__Collected data__:
════════

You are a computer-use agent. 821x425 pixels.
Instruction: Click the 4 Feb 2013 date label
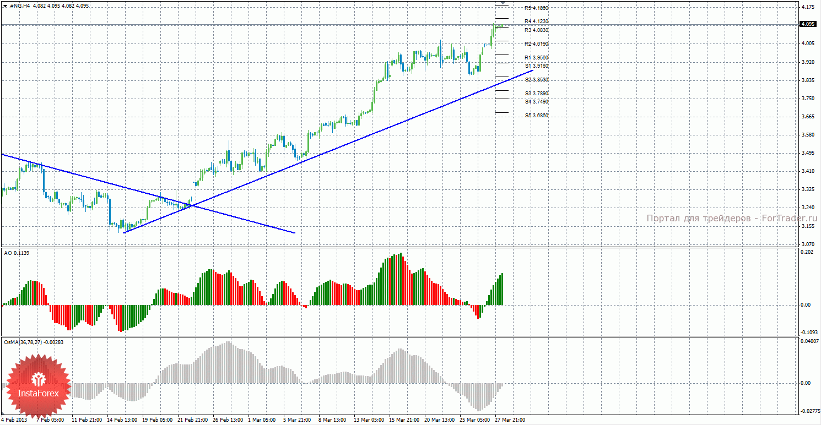[x=14, y=420]
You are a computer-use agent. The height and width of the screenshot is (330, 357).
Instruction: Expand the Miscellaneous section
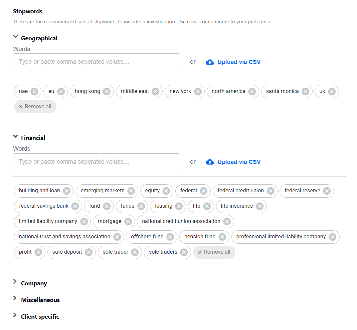coord(15,298)
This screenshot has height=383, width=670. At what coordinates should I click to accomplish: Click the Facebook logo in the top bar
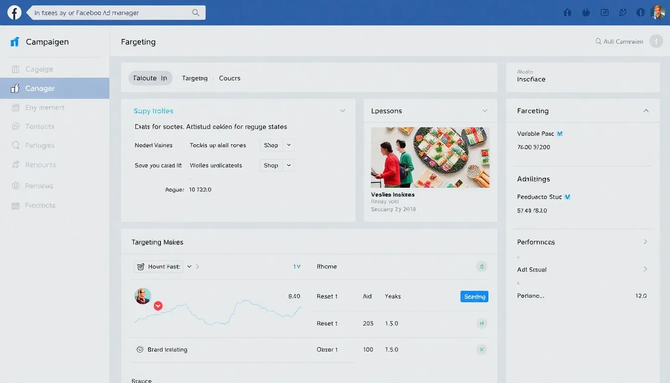tap(13, 12)
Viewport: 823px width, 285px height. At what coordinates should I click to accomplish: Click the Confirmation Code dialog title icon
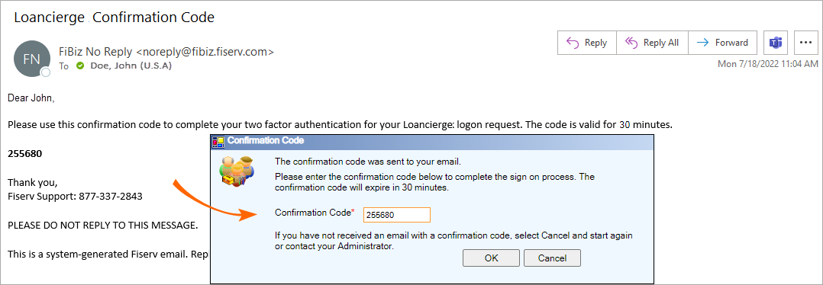pos(218,141)
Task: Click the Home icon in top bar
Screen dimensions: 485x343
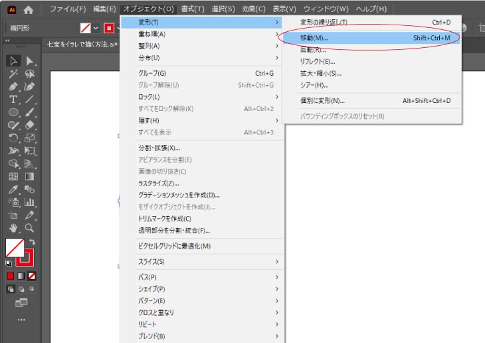Action: [x=28, y=9]
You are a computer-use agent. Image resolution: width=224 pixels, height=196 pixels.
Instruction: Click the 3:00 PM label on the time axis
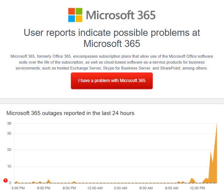pyautogui.click(x=18, y=188)
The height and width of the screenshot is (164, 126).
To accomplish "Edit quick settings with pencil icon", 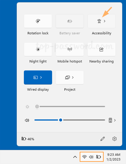I will click(103, 139).
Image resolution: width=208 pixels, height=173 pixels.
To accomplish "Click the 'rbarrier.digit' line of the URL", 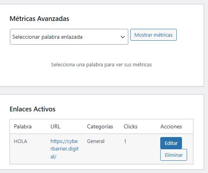I will click(x=64, y=149).
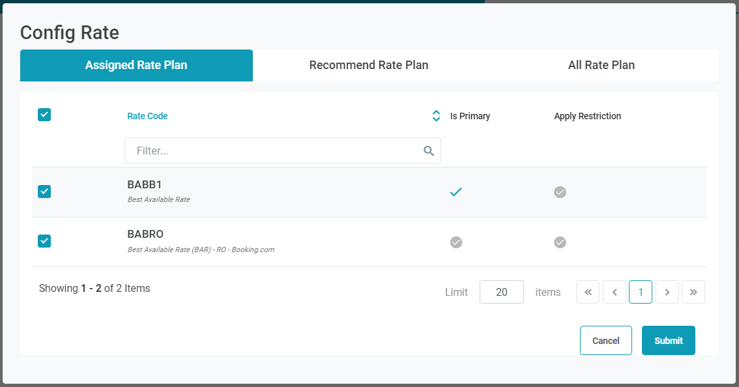Go to the first page of results
739x387 pixels.
(x=588, y=293)
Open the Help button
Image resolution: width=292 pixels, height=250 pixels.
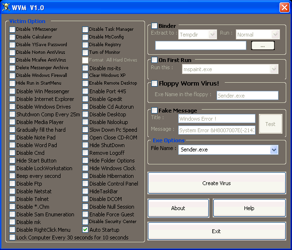(249, 208)
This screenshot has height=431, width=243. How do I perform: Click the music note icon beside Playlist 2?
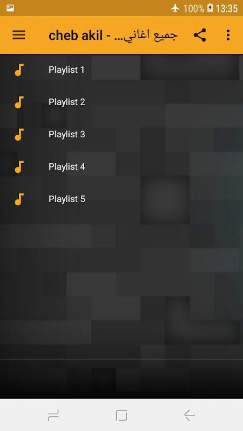click(19, 102)
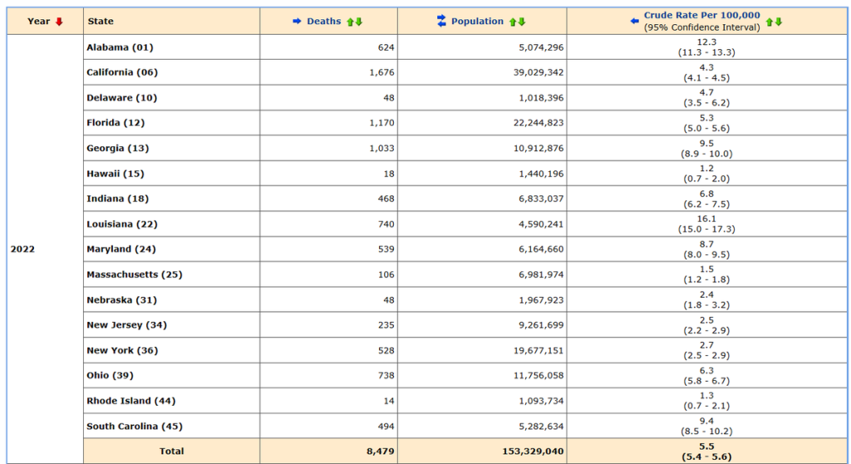Viewport: 851px width, 464px height.
Task: Click Crude Rate Per 100,000 header link
Action: (702, 16)
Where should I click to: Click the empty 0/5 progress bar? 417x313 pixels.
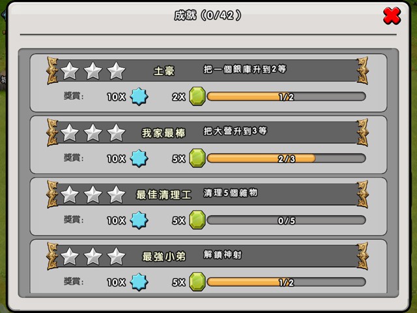pyautogui.click(x=286, y=220)
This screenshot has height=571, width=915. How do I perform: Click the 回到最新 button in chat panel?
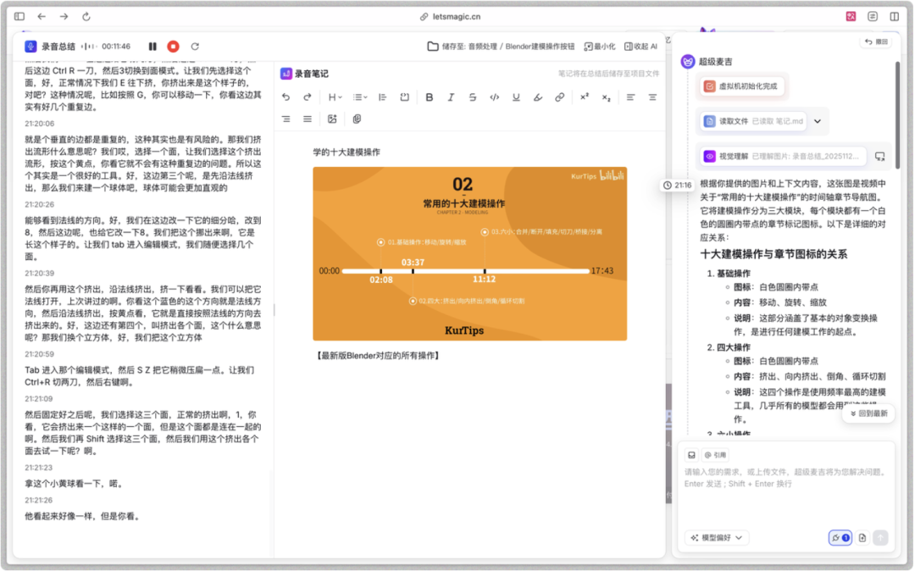(867, 413)
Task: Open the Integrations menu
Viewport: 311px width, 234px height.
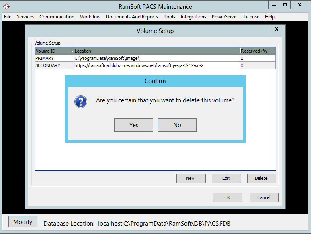Action: [x=193, y=17]
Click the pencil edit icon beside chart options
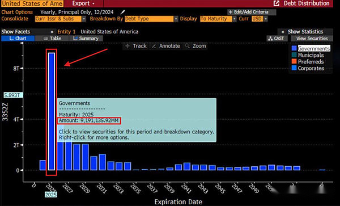Screen dimensions: 340x206 coord(123,12)
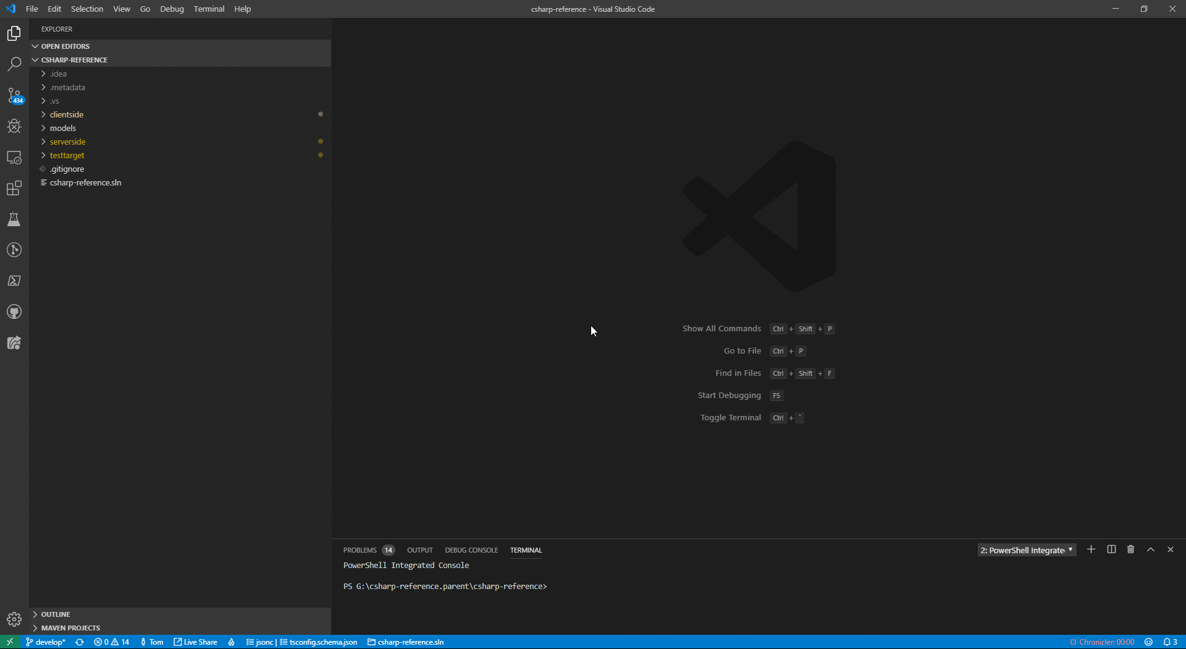1186x649 pixels.
Task: Expand the OUTLINE section
Action: 56,614
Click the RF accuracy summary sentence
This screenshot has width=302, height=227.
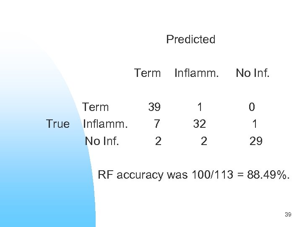coord(193,174)
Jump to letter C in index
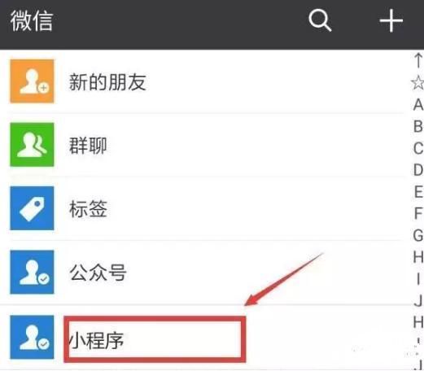This screenshot has height=371, width=424. 418,148
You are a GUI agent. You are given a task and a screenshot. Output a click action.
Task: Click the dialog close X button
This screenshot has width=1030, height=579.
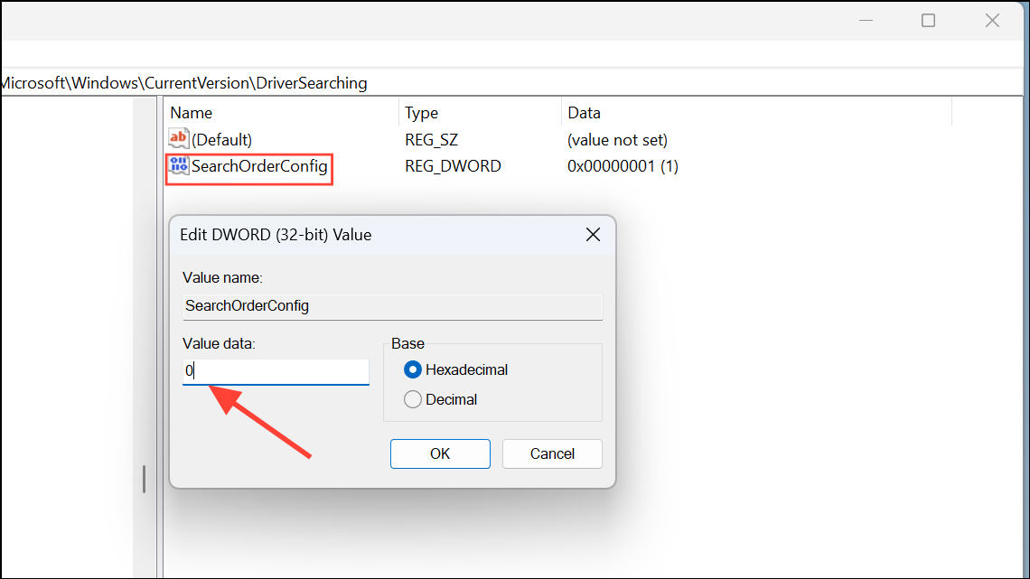[594, 234]
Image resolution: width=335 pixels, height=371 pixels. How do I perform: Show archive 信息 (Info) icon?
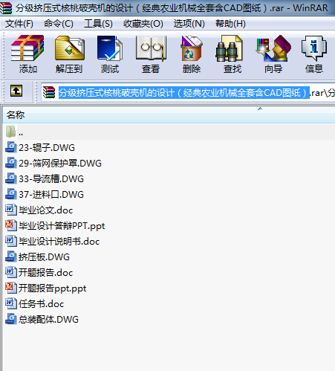(314, 54)
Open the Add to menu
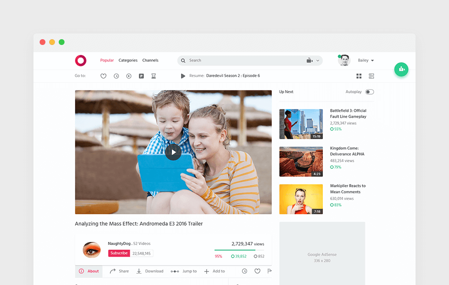Screen dimensions: 449x285 [214, 271]
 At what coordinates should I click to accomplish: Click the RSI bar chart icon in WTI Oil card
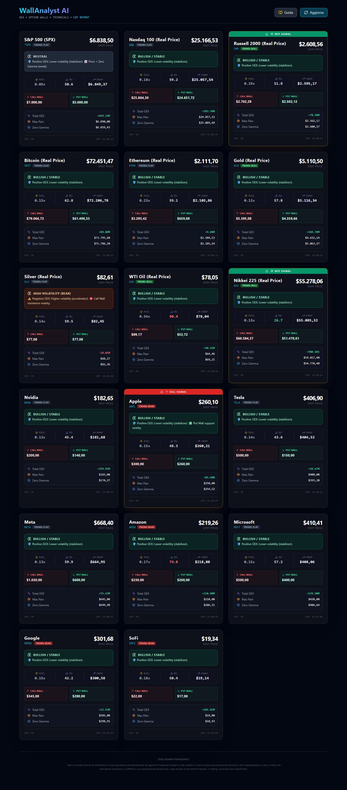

════════

__Assignment__: Checking each line of the data, count the ones containing "agent", and give only that count.

__Solution__: 4